18      Les deuxième à quatrième considérants du règlement n° 68/2004 disposent:

«(2)      Conformément au règlement (CE) n° 2320/2002 et dans le but de prévenir les actes illicites, les mesures en annexe du règlement (CE) n° 622/2003 doivent être secrètes et non publiées. Tout acte modificatif est nécessairement soumis à la même règle.

(3)      Il est cependant nécessaire d’établir une liste harmonisée accessible au public indiquant séparément les articles qu’il est interdit aux passagers d’introduire dans les zones protégées et dans la cabine des aéronefs et ceux qui ne doivent pas être placés dans les bagages destinés à être transportés dans la soute de l’aéronef.

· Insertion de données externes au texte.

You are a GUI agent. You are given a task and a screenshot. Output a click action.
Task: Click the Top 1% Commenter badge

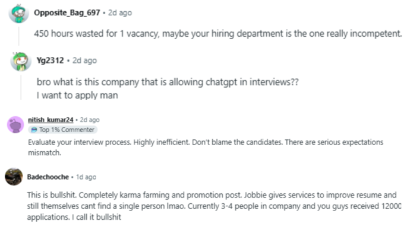(x=62, y=130)
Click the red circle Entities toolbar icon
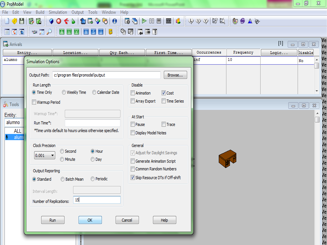 pyautogui.click(x=59, y=21)
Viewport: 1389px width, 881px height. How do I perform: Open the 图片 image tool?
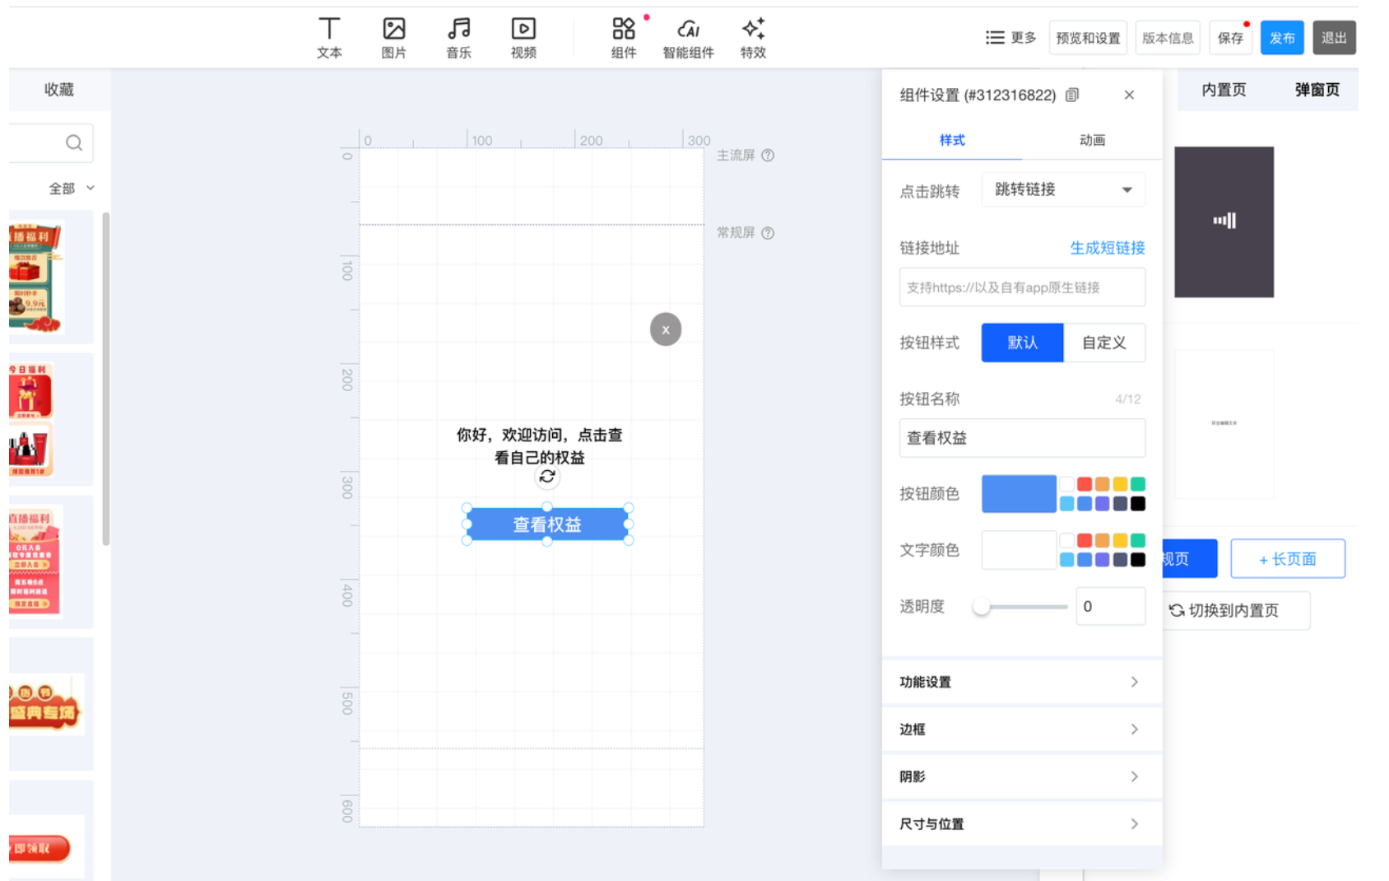click(394, 38)
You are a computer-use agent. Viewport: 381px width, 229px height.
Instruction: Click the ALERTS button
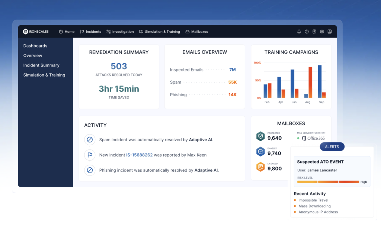(332, 146)
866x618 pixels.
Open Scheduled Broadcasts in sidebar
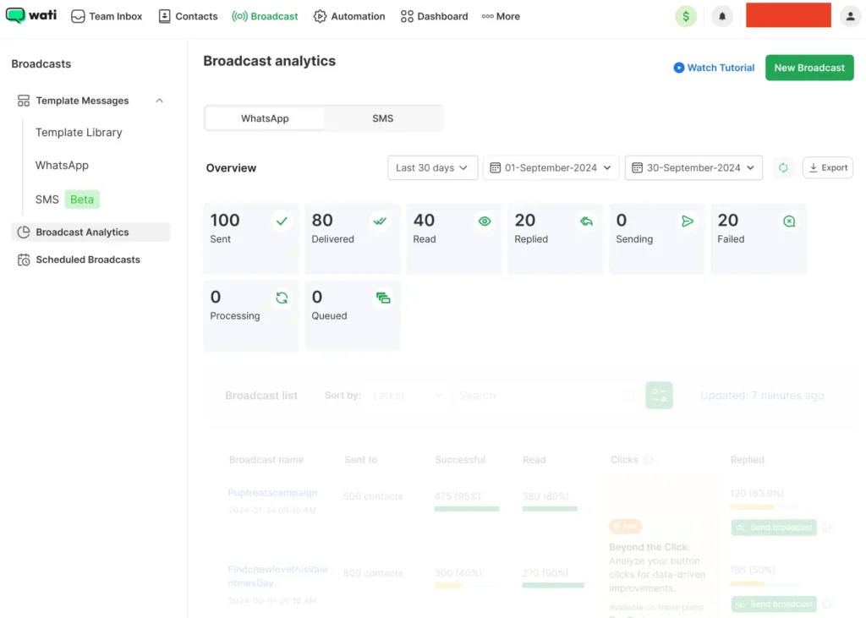(x=87, y=260)
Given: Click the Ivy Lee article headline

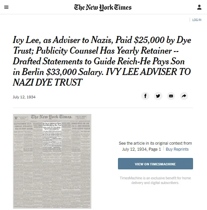Looking at the screenshot, I should tap(102, 61).
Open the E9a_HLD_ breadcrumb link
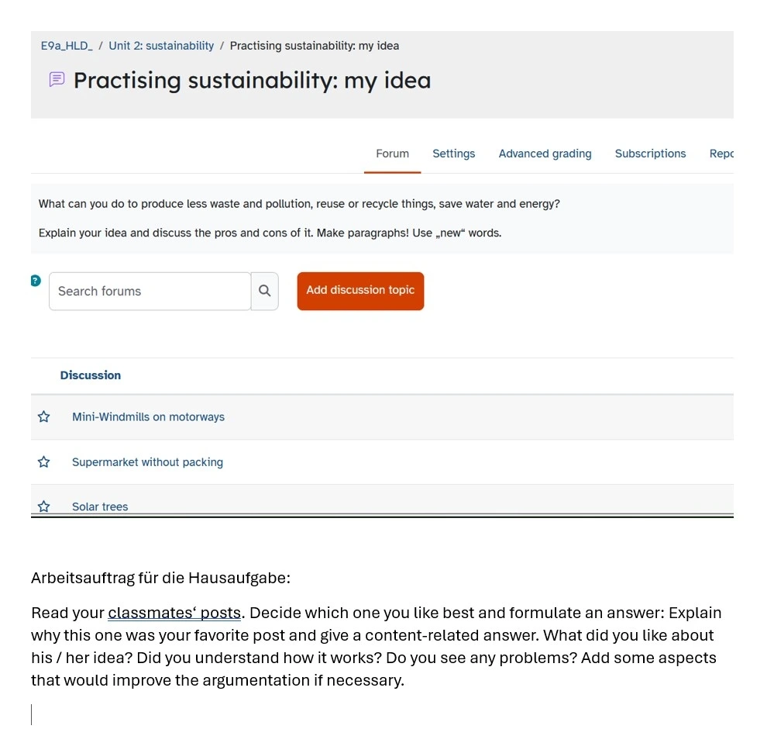The width and height of the screenshot is (774, 736). pyautogui.click(x=67, y=46)
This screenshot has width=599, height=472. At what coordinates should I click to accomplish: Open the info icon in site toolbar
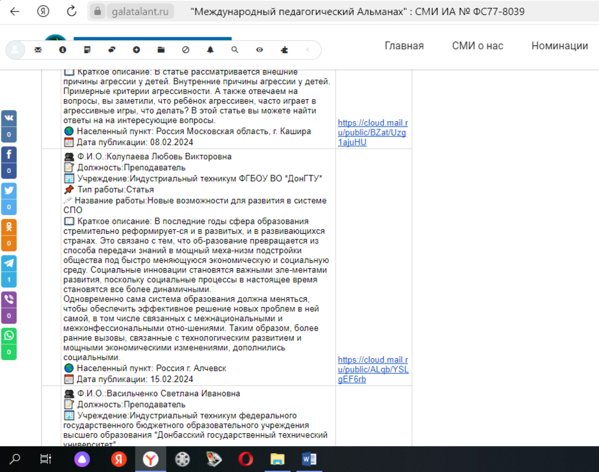click(63, 50)
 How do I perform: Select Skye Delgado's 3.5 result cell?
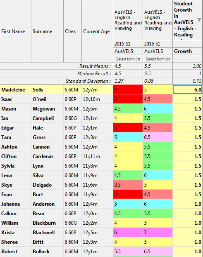[x=128, y=185]
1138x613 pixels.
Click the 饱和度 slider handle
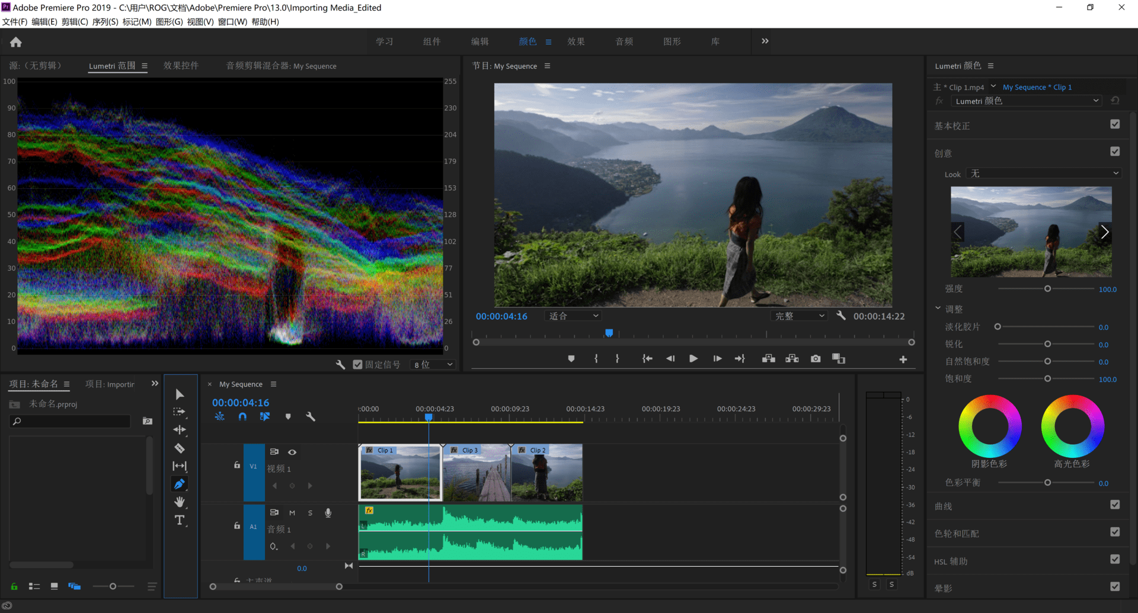tap(1047, 378)
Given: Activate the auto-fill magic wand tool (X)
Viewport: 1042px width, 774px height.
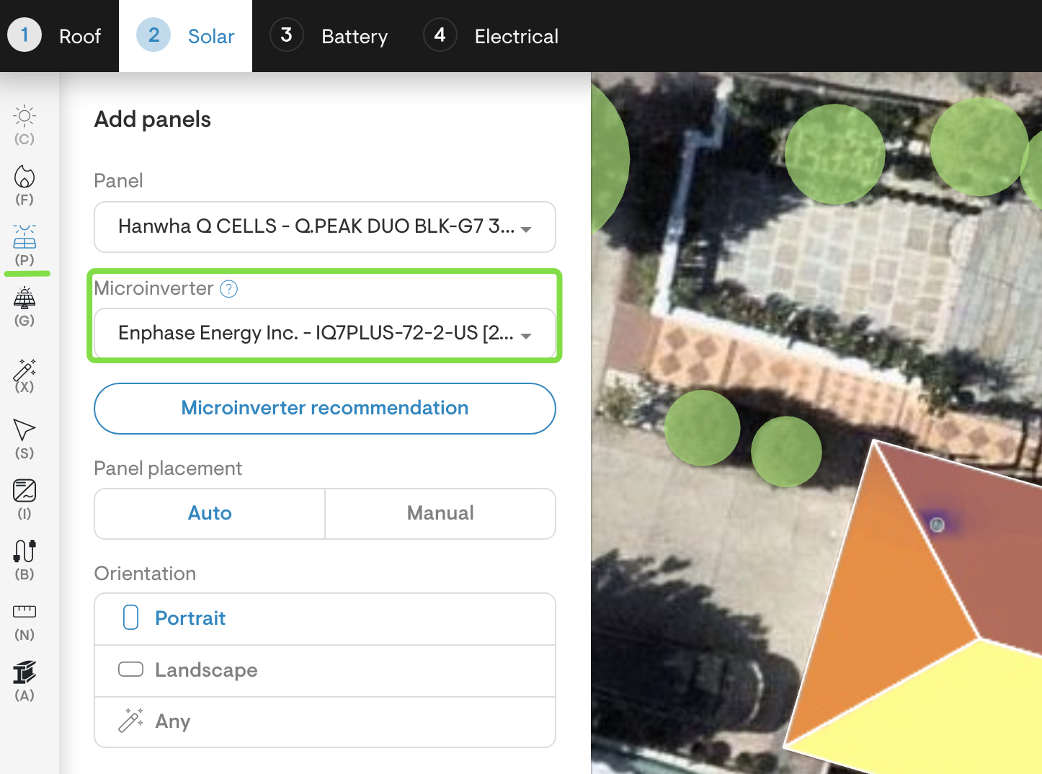Looking at the screenshot, I should 24,371.
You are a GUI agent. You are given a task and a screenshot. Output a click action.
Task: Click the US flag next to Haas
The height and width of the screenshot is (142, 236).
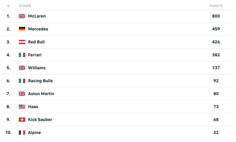(22, 107)
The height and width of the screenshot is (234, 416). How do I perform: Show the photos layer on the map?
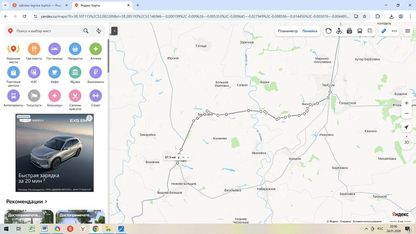(x=349, y=31)
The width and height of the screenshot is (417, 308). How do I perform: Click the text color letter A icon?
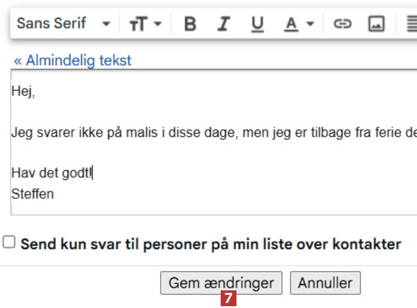click(291, 24)
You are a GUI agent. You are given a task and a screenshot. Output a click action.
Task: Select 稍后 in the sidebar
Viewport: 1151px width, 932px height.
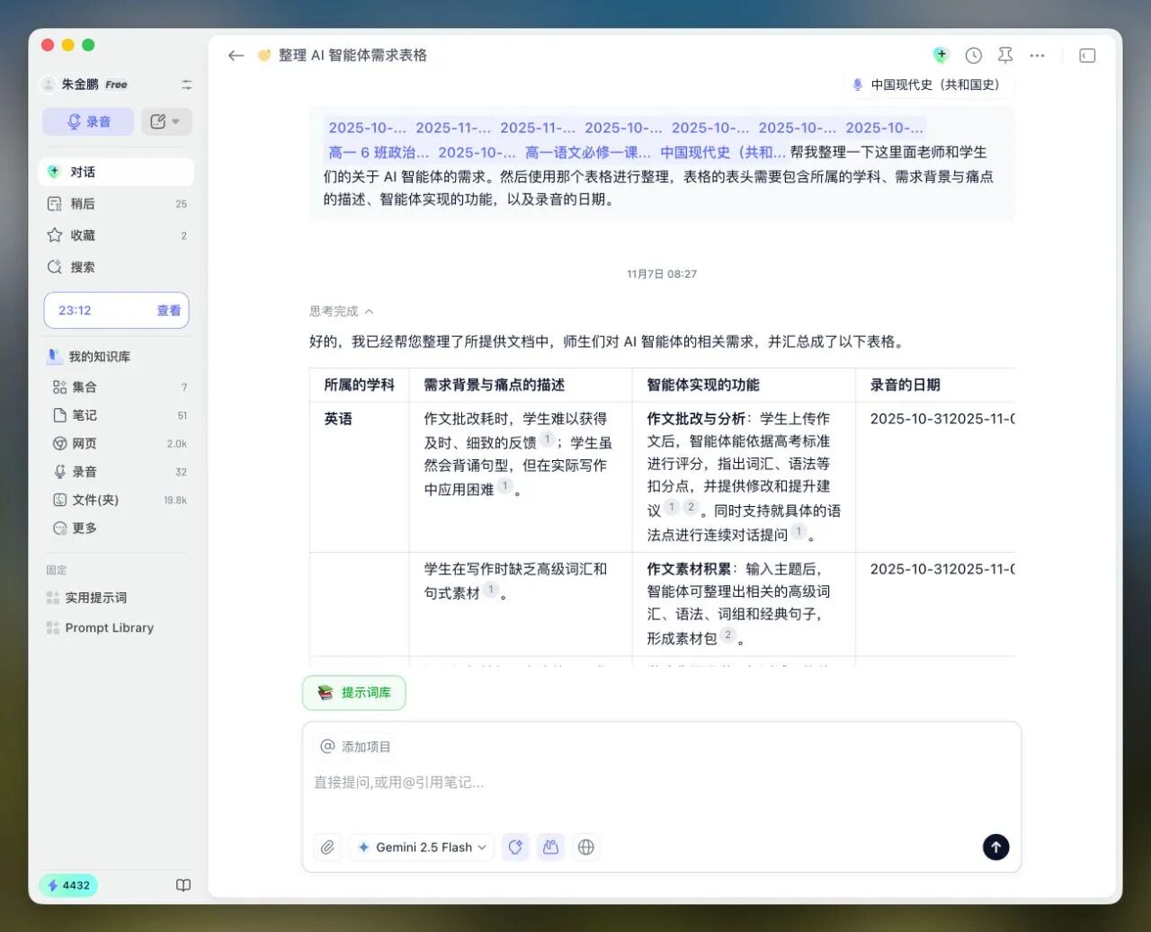click(83, 204)
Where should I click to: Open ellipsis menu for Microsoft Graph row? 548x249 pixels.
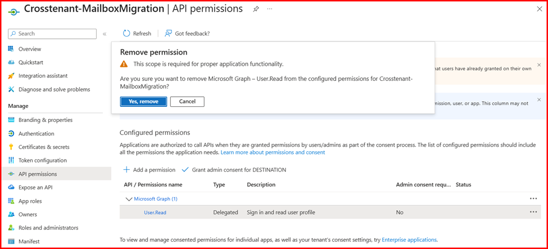tap(533, 199)
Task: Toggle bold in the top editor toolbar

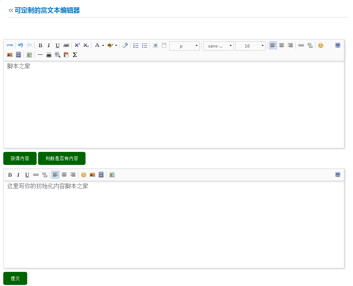Action: coord(40,45)
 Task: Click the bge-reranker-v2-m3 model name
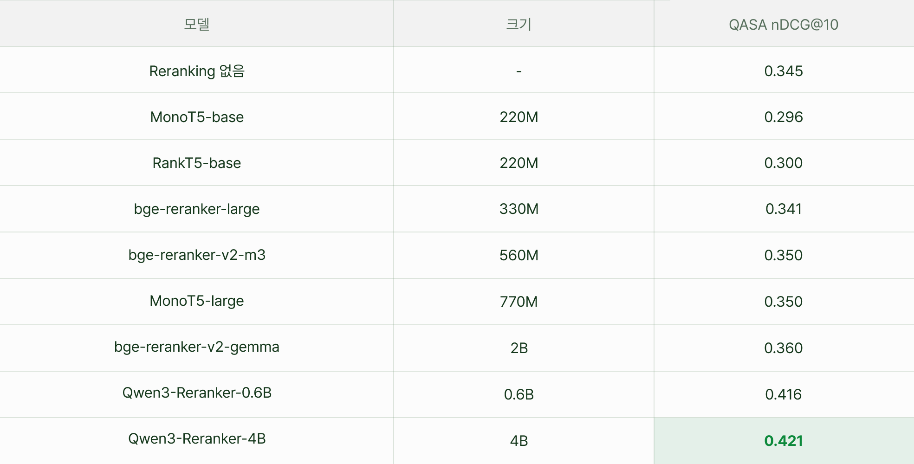197,255
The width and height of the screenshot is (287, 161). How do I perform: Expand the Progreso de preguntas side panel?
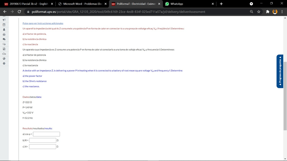[x=280, y=71]
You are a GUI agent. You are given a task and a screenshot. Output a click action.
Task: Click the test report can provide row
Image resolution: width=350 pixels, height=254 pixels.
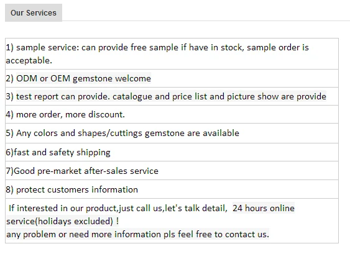point(172,96)
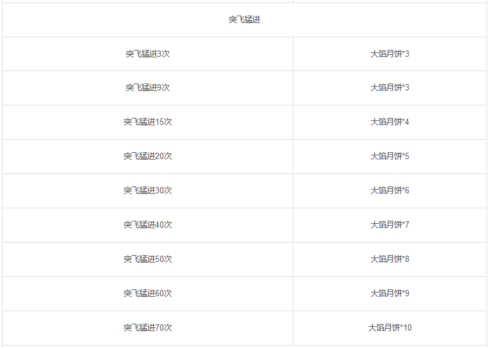Select the 突飞猛进20次 cell

click(148, 156)
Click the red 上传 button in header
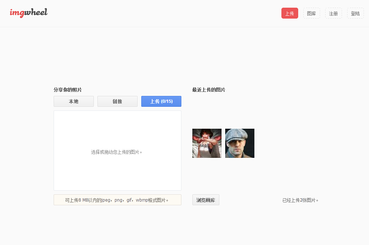Viewport: 369px width, 245px height. point(289,13)
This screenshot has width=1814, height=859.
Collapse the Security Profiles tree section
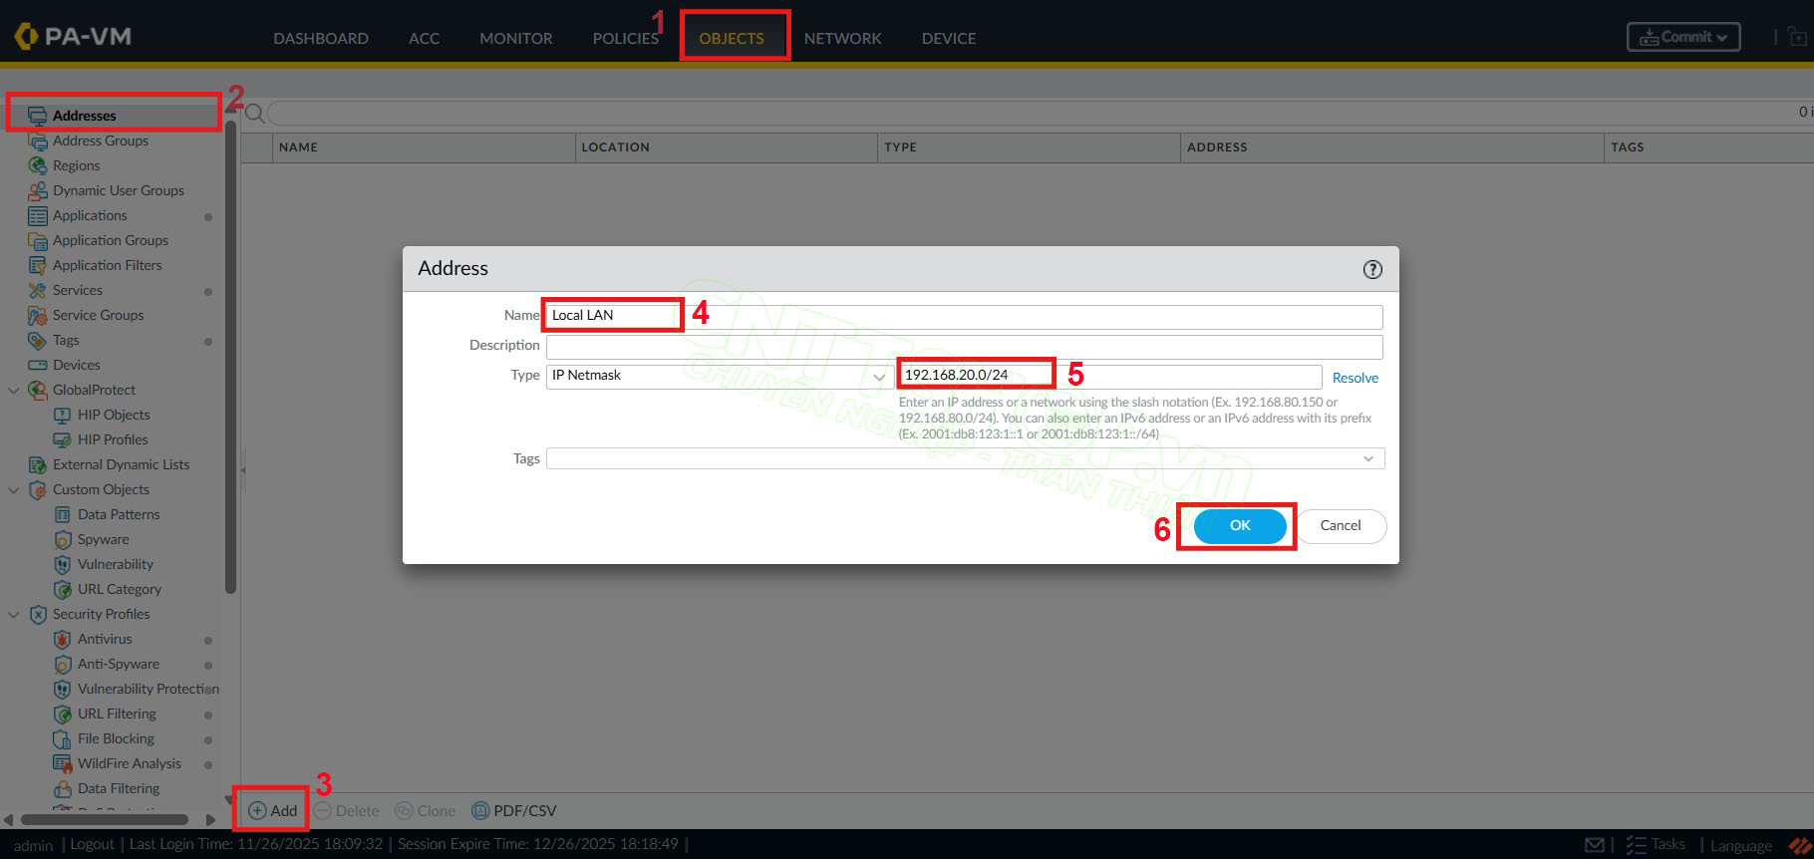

(4)      Il est entendu qu’une telle liste ne saurait en aucun cas être exhaustive. L’autorité compétente doit dès lors être habilitée à interdire d’autres articles que ceux figurant dans la liste. Il convient de fournir aux passagers, avant et pendant l’enregistrement, des informations claires concernant tous les articles prohibés.»

 Le litige au principal et les questions préjudicielles

19      Le 25 septembre 2005, le requérant dans la procédure au principal s’est soumis au contrôle de sûreté de l’aéroport de Vienne-Schwechat. Ce contrôle a révélé que celui-ci transportait des raquettes de tennis dans son bagage de cabine. Ces raquettes faisant partie, selon les autorités nationales, des articles prohibés visés aux points 4.1 et 4.3 de l’annexe du règlement n° 2320/2002 et énumérés à l’annexe du règlement n° 622/2003, le passage du contrôle de sûreté a été refusé au requérant. Lorsque ce dernier est quand même monté dans l’avion avec les raquettes de tennis dans son bagage de cabine, il lui a été demandé de quitter l’avion.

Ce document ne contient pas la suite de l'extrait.